Als im Februar 1933 der deutsche Reichstag brannte, nutzten die Nazis die von Reichspräsident Hindenburg am 28.2. erlassene "Reichstagsbrandverordnung" zu Massenverhaftungen tatsächlicher oder vermeintlicher politischer Gegner, die Haftanstalten waren im Nu völlig überfüllt, es wurden von der als "Hilfspolizei" eingesetzten SA provisorische Haftlager eingerichtet, daraus entwickelte sich Mitte März mit der Errichtung des ersten Konzentrationslagers in Dachau das deutsche KZ-System. Die Konzentrationslager wurden offiziell mit "KL", im Volksmund mit KZ ("Kazet") abgekürzt. Nach Dachau folgten Lager in Buchenwald, Flossenbürg, Groß-Rosen, Neuengamme, Oranienburg, Ravensbrück, Sachsenhausen.
Die
"Regeln" nach denen KZ-Insassen mit Entlassung rechnen könnten ...
...
###
Führe den Text über die Entstehung der Konzentrationslager nach seinem letzten vollständigen Satz weiter.

▶ **Datenauszug**:
###
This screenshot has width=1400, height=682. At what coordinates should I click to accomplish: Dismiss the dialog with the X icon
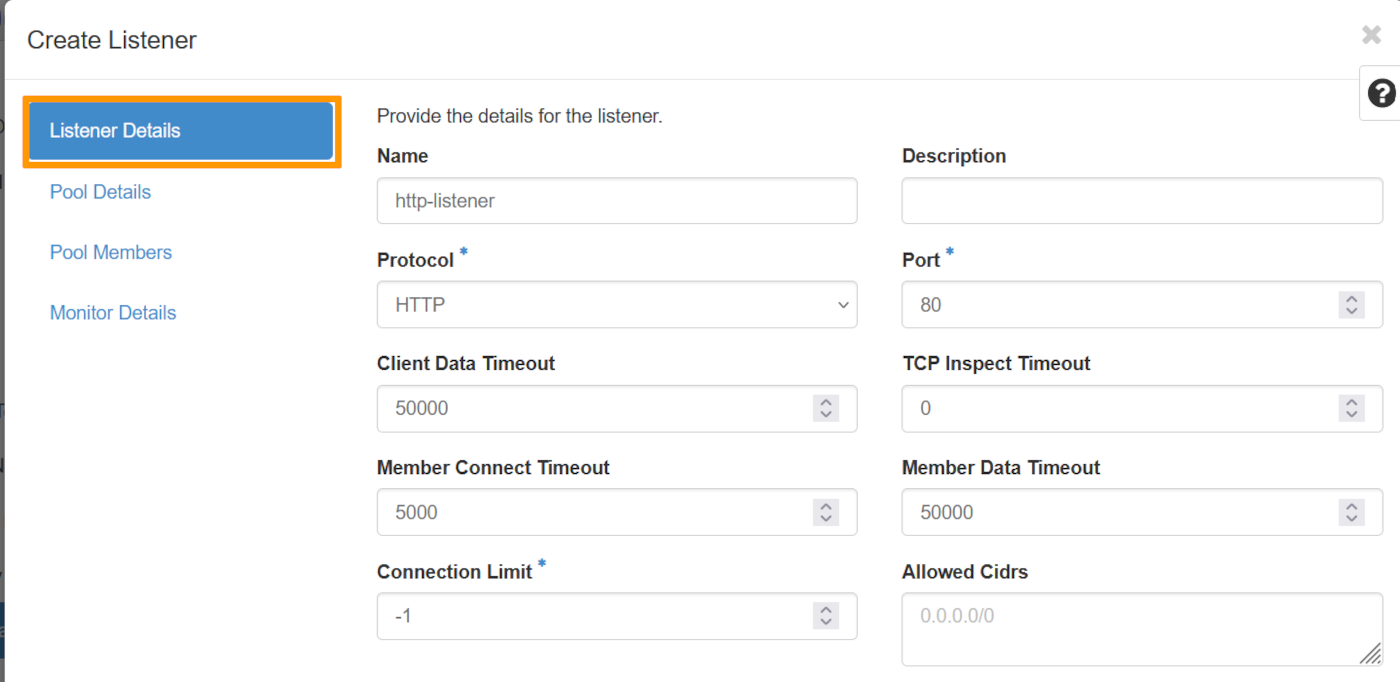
###
▶ **Endergebnis**:
besonders zynisch die Losung auf KZ-Toren
Diese Konzentrationslager dürfen nicht mit den Vernichtungslagern wie Auschwitz, Treblinka oder Sobibor verwechselt werden. Sie dienten vorerst zur Inhaftierung politischer Gegner (hauptsächlich von Kommunisten und auch von Sozialdemokraten), dann wurden auch Kriminelle und so genannte "Asoziale" eingewiesen. Die Häftlinge wurden mit "Winkeln" genannten farbigen Dreiecken gekennzeichnet. Politische Häftlinge erhielten rote Winkel, Juden einen gelben Davidstern, Kriminelle wurden grün markiert, deren Haftstatus führte die Bezeichnung "Befristete Vorbeugehaft", abgekürzt BV, was zur Benennung als "Berufsverbrecher" abgewandelt wurde. In den KZs setzte ein jahrelanger Machtkampf zwischen den "Roten" und den "Grünen" ein. Die SS bevorzugte korrumbierbare Kriminelle als Leitungspersonal in der so genannten "Selbstverwaltung" der Insassen (Schreiber, Stuben- und Blockälteste usw.). Die politischen Häftlinge erkämpften sich mit der Zeit in den meisten KZs diese Positionen, um auf diese Art Widerstand zu organisieren.
Nach dem "Anschluss" Österreichs an Hitlerdeutschland wurde bereits im April 1938 ein Transport politischer Häftlinge nach Dachau abgefertigt.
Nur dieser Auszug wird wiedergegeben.